Application security, Privacy, Vulnerability Management, Vulnerability Management

Meta has removed over 200 influence operations, raises bug bounty payouts

The Meta logo is displayed on a screen during a media preview of the new Meta Store
Cybersecurity personnel with Meta shared how the social media giant is protecting users in a recent year-end report. (Photo by Justin Sullivan/Getty Images)

Meta, the parent company of Facebook and Instagram, disclosed in a new report that it has disrupted over 200 influence operations on its platforms since 2017 and raised its bug bounty payouts to as much as $300,000.

In a Dec. 15 post, Meta’s chief information security officer (CISO) and the head of security policy detailed how the social media giant protects users from various threats on its platforms.

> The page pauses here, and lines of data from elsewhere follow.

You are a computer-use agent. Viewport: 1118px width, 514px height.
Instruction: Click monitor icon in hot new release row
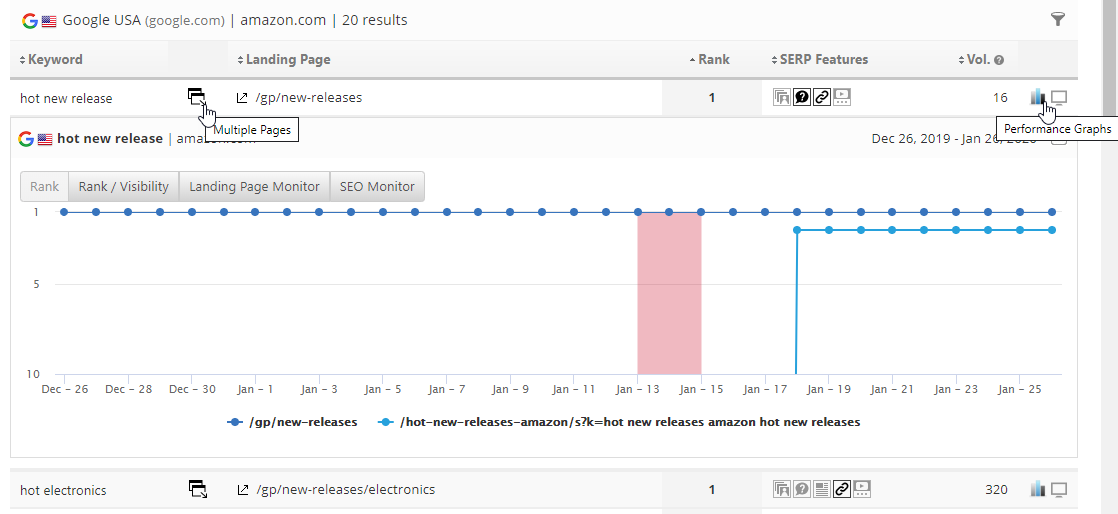1060,97
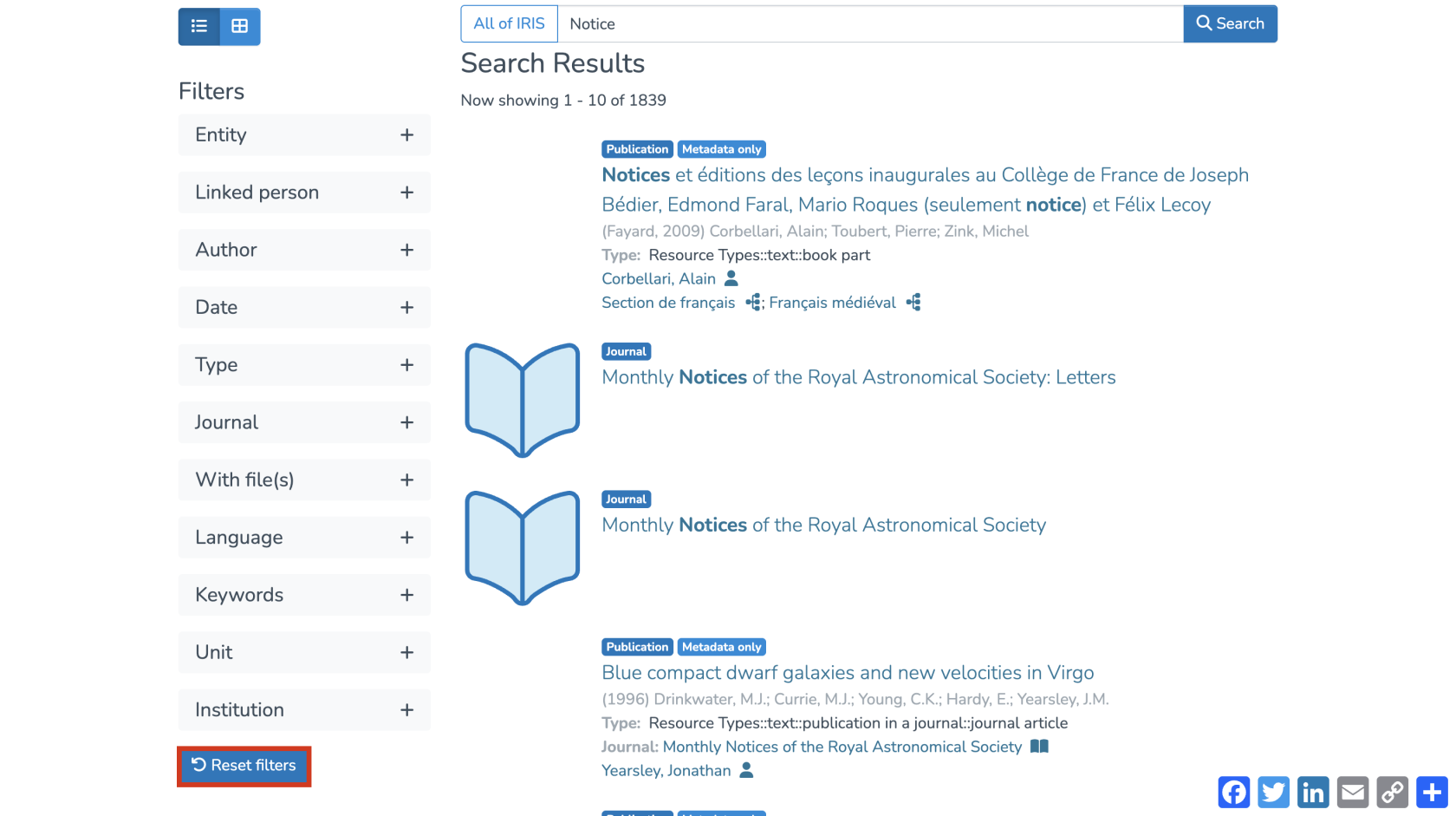Open Blue compact dwarf galaxies publication link
Screen dimensions: 1456x816
point(848,673)
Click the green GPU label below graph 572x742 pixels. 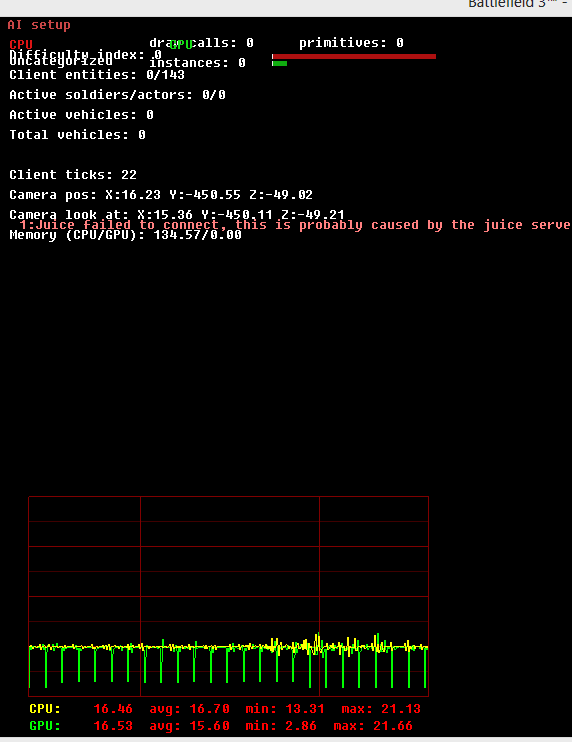tap(45, 725)
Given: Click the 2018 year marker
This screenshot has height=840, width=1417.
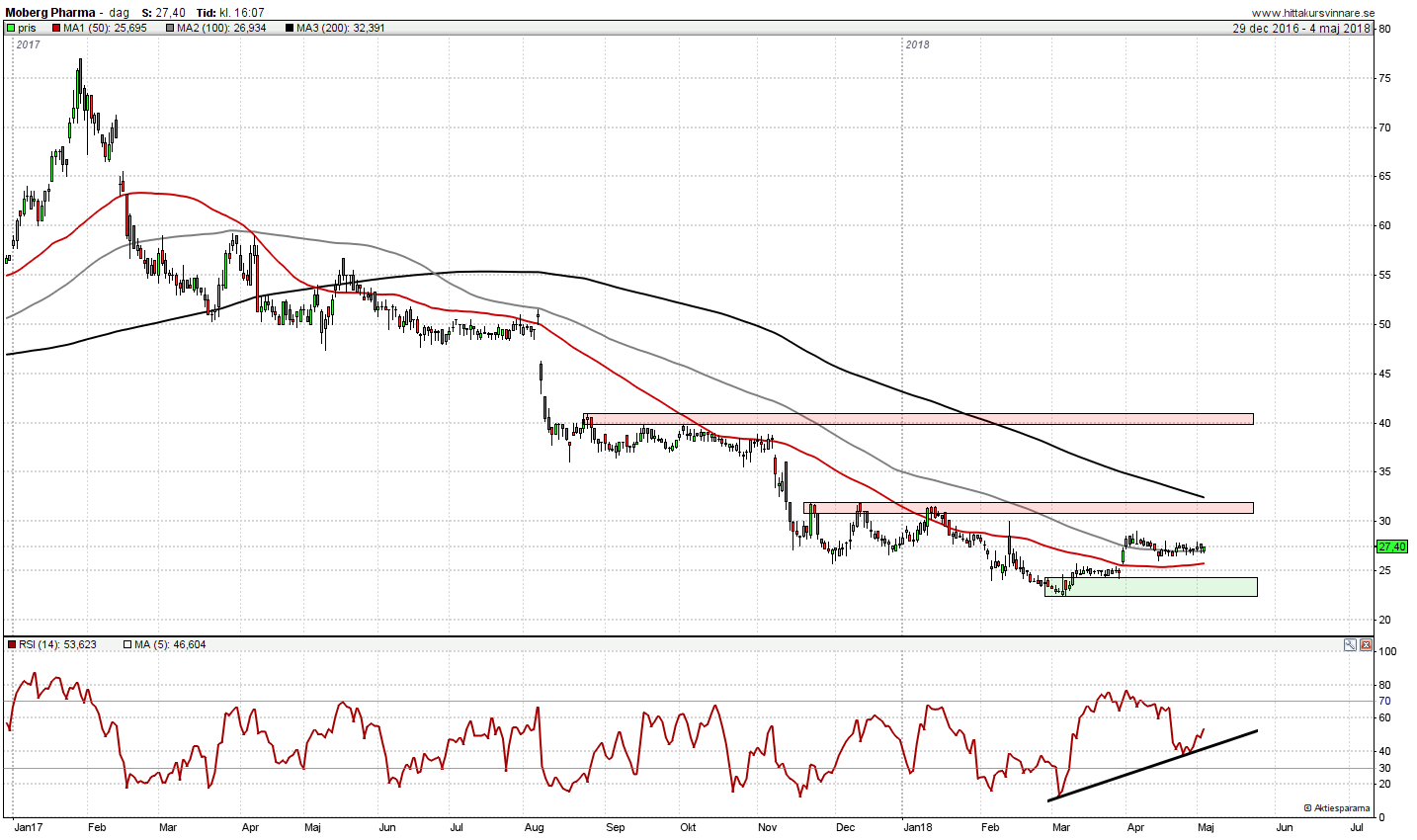Looking at the screenshot, I should (917, 44).
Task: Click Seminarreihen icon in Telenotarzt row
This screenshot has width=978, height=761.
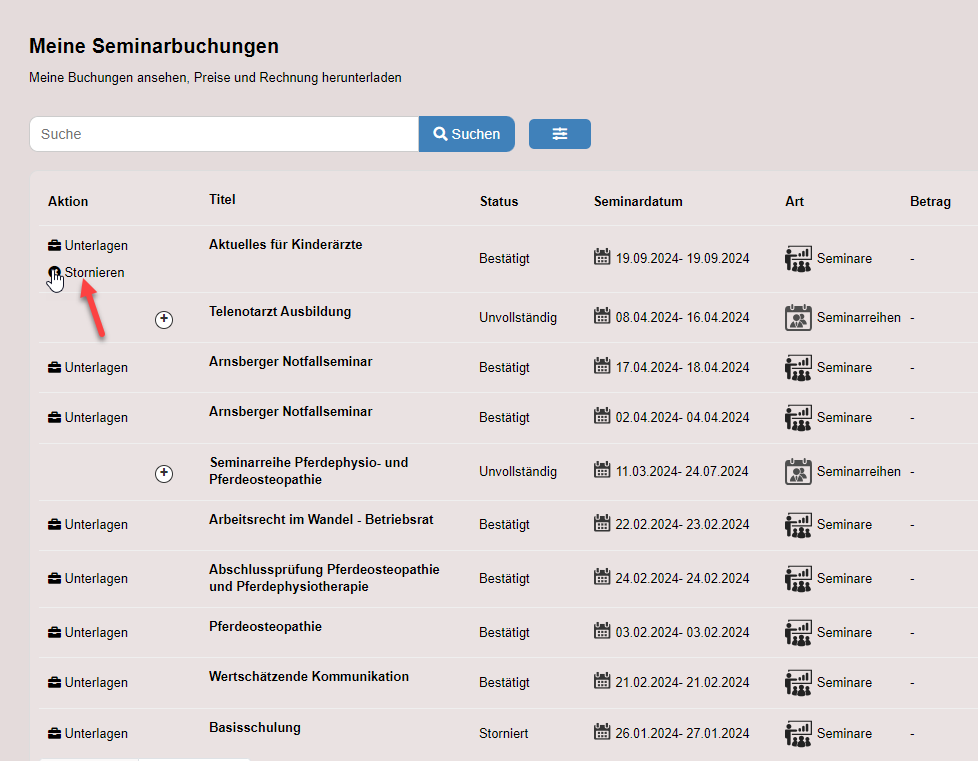Action: tap(798, 318)
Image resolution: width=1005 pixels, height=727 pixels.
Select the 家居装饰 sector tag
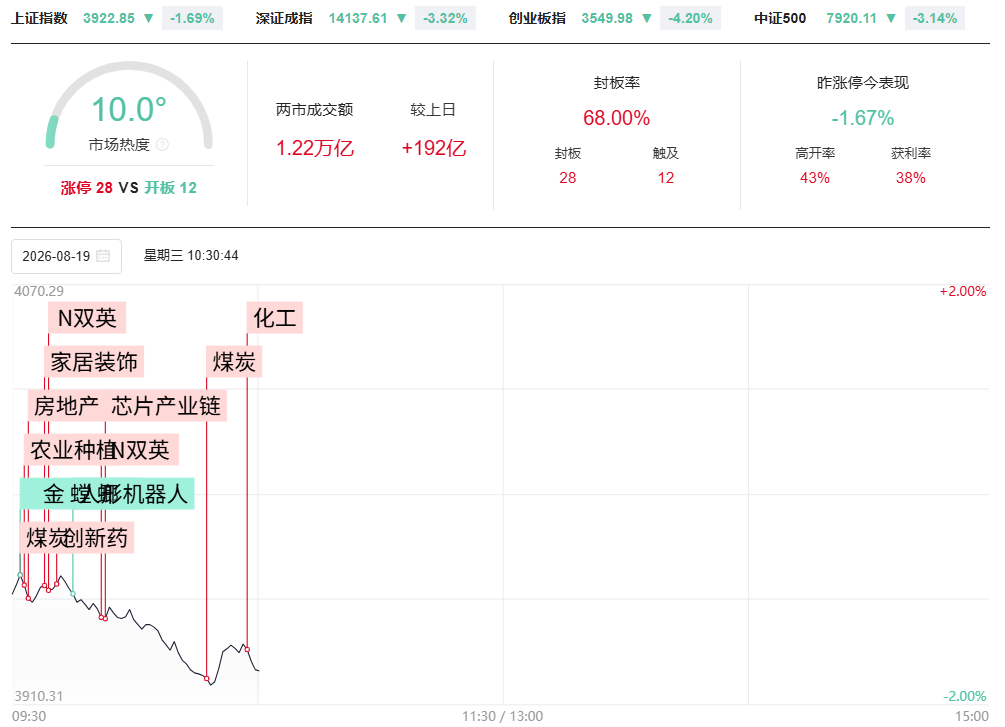pyautogui.click(x=94, y=362)
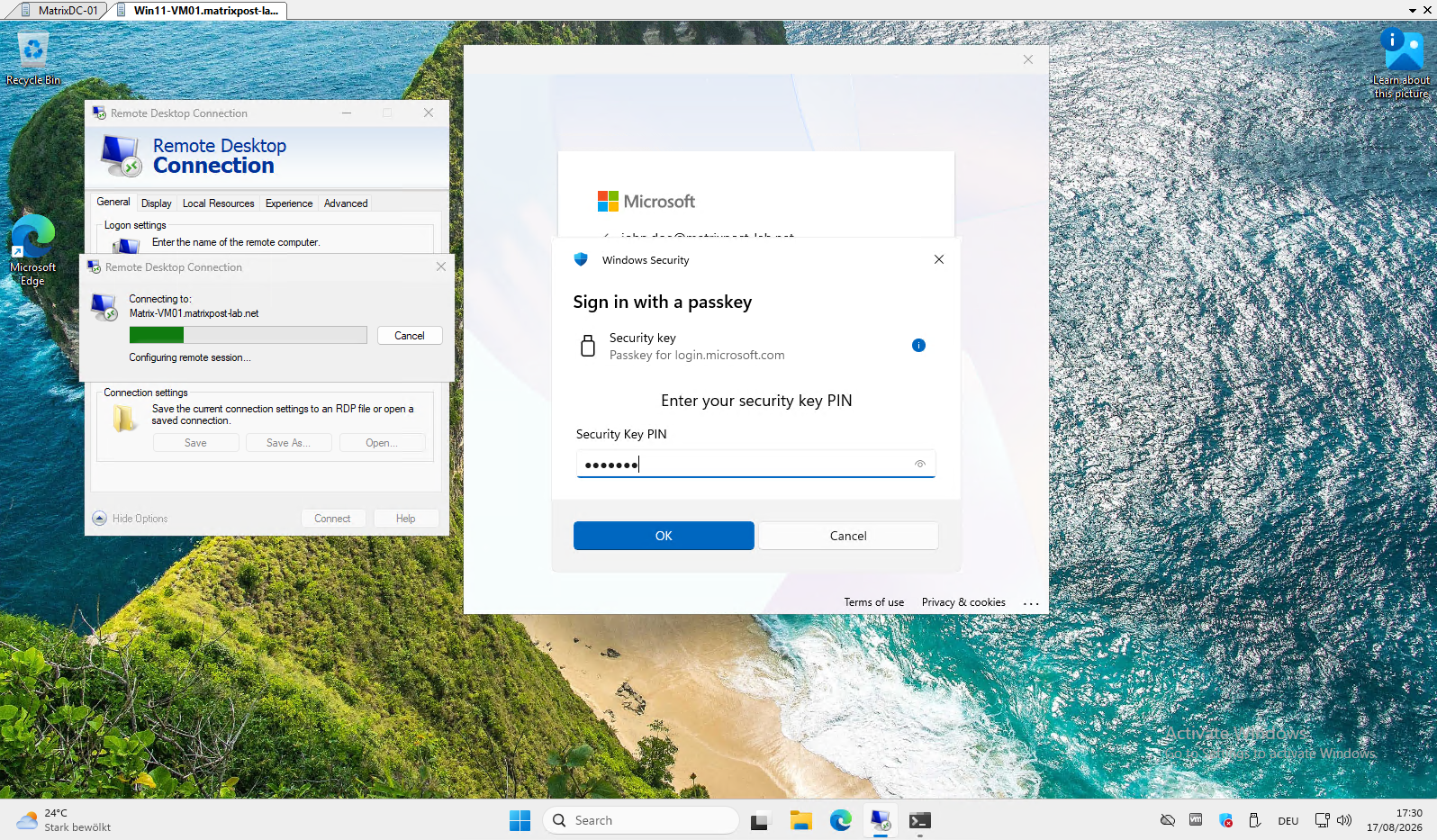Click the Windows Start button
The height and width of the screenshot is (840, 1437).
(520, 820)
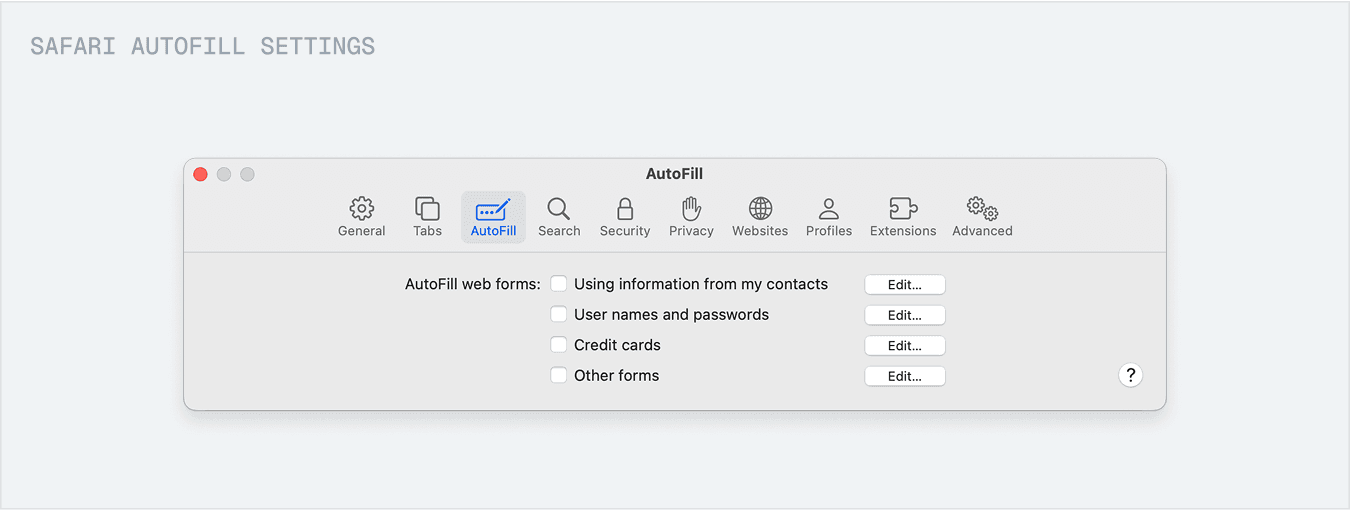Click Edit button for contacts information
The height and width of the screenshot is (510, 1350).
click(x=904, y=285)
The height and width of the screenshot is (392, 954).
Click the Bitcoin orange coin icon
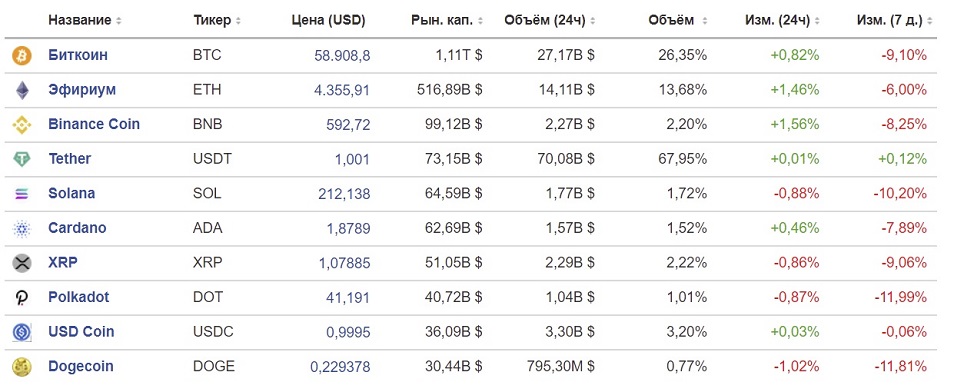pos(22,56)
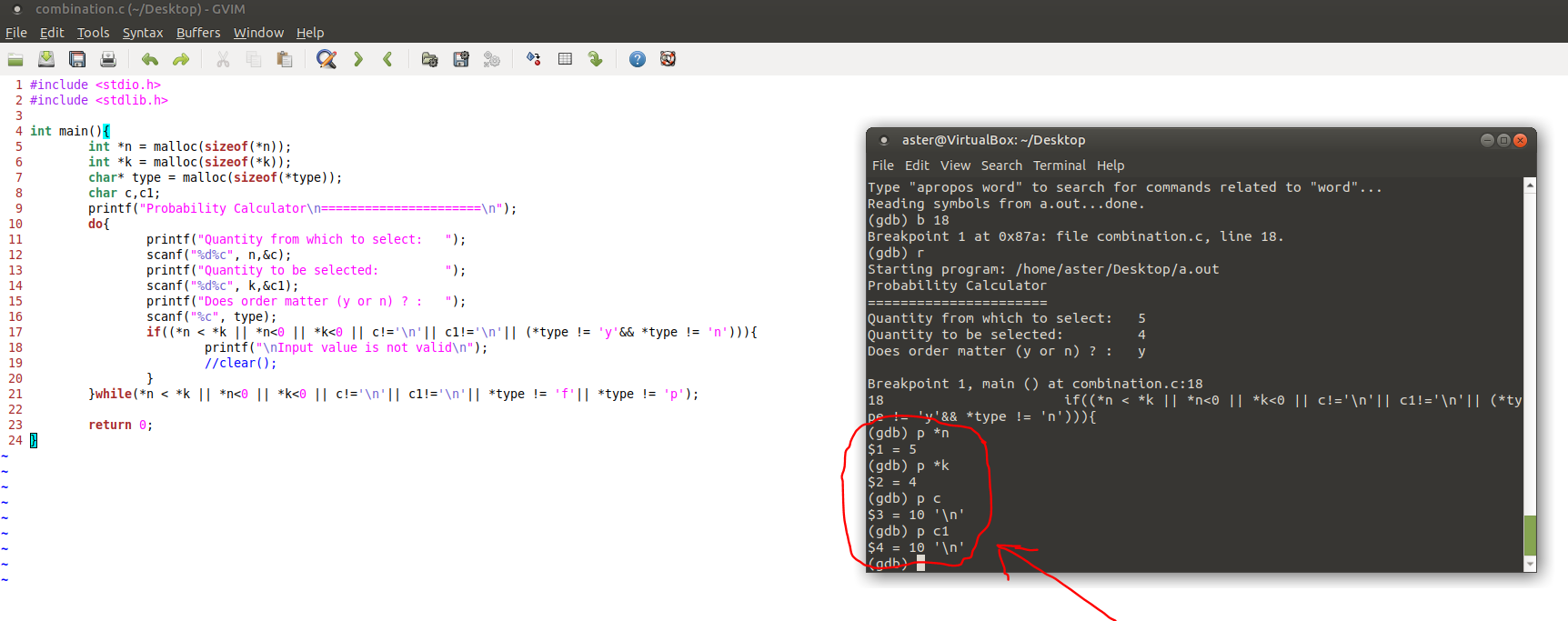Click the Save All floppy disk icon
Viewport: 1568px width, 621px height.
point(77,59)
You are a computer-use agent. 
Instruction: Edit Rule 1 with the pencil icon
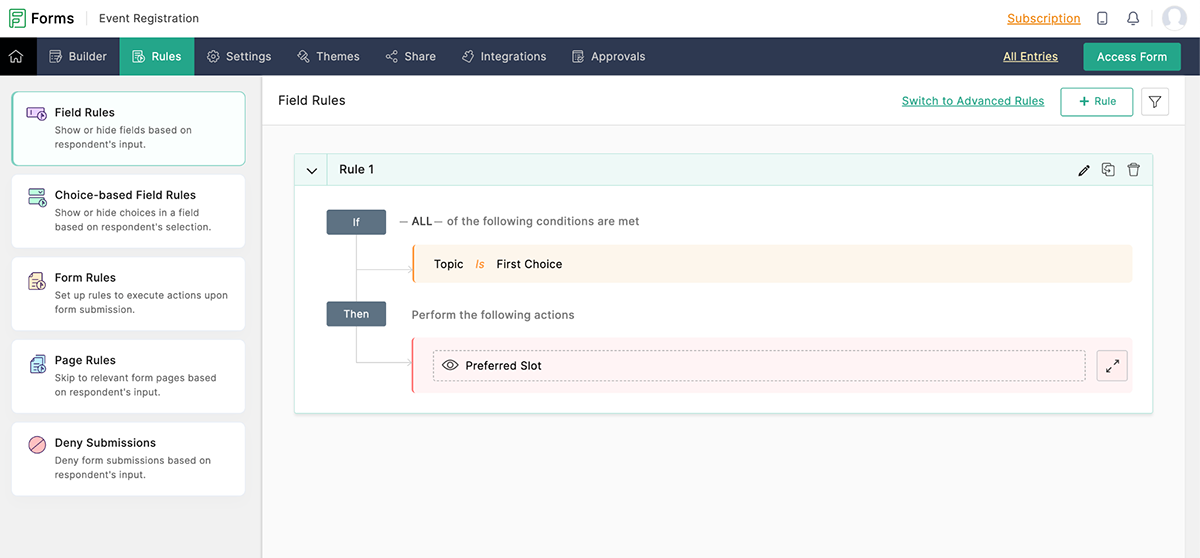[x=1084, y=170]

“Security is a highly adversarial space where we are constantly thinking about how our products, our policies and our enforcement may get abused. We have to keep evolving our defenses and processes in response to malicious actors trying to work around them. The stronger our defenses become, the more threat actors try to exploit even the smallest gaps in enforcement and expand their targeting across different services,” wrote Guy Rosen, Meta’s CISO, and Nathaniel Gleicher, who heads security policy. “This means that our industry must continue collaborating through information-sharing with each other and security researchers to raise the bar across the board.”

Meta’s Coordinated Inauthentic Behavior (CIB) policy leads to 200-plus disruptions

The security officials said the company has stopped over 200 covert influence operations from 68 countries since instituting the CIB policy since 2017. 

The covert operations most targeted the United States, followed by Ukraine and the United Kingdom. Operations most often originated from Russia, followed by Iran and Mexico. 

Meta also reported on the growing threat of the global surveillance-for-hire industry that collects intelligence or compromises devices of people, such as journalists, activists and politicians. The report said it removed spyware entities in China, Russia, Israel, the U.S. and India that targeted people in almost 200 countries.

A related report details how Meta removed hundreds of Facebook and Instagram accounts linked to Israeli developers such as Candiru and Quadream, both of which were founded by former employees of NSO that were testing malicious activities. NSO is the Israeli firm that developed the infamous Pegasus spyware.

“This industry exponentially increases the supply of threat actors by providing powerful surveillance capabilities to its clients against people who typically have no way of knowing they are being targeted,” they wrote.

Meta's bug bounty program updated to the metaverse

Rosen and Gleicher wrote that Meta’s bug bounty program played an important role for collaborating with researchers to find and fix bugs in its apps. The company said it awarded over 750 bug bounty reports in 2022, paying out more than $2 million to the research community.

They also noted that Meta’s new payout amounts were raised to $300,000 for mobile remote code execution (RCE) bugs, making it one of the highest-paying in the industry. The payout for account takeover (ATO) reports range as high as $130,000.

Neta Oren, bug bounty lead, announced that Meta’s bounty program will also extend to the metaverse and its latest products, Meta Quest Pro and the Meta Quest Touch Pro controllers, making it “among the first bug bounty programs to set payout guidelines for VR and mixed reality devices.”

Stephen Weigand

Stephen Weigand is managing editor and production manager for SC Media. He has worked for news media in Washington, D.C., covering military and defense issues, as well as federal IT. He is based in the Seattle area.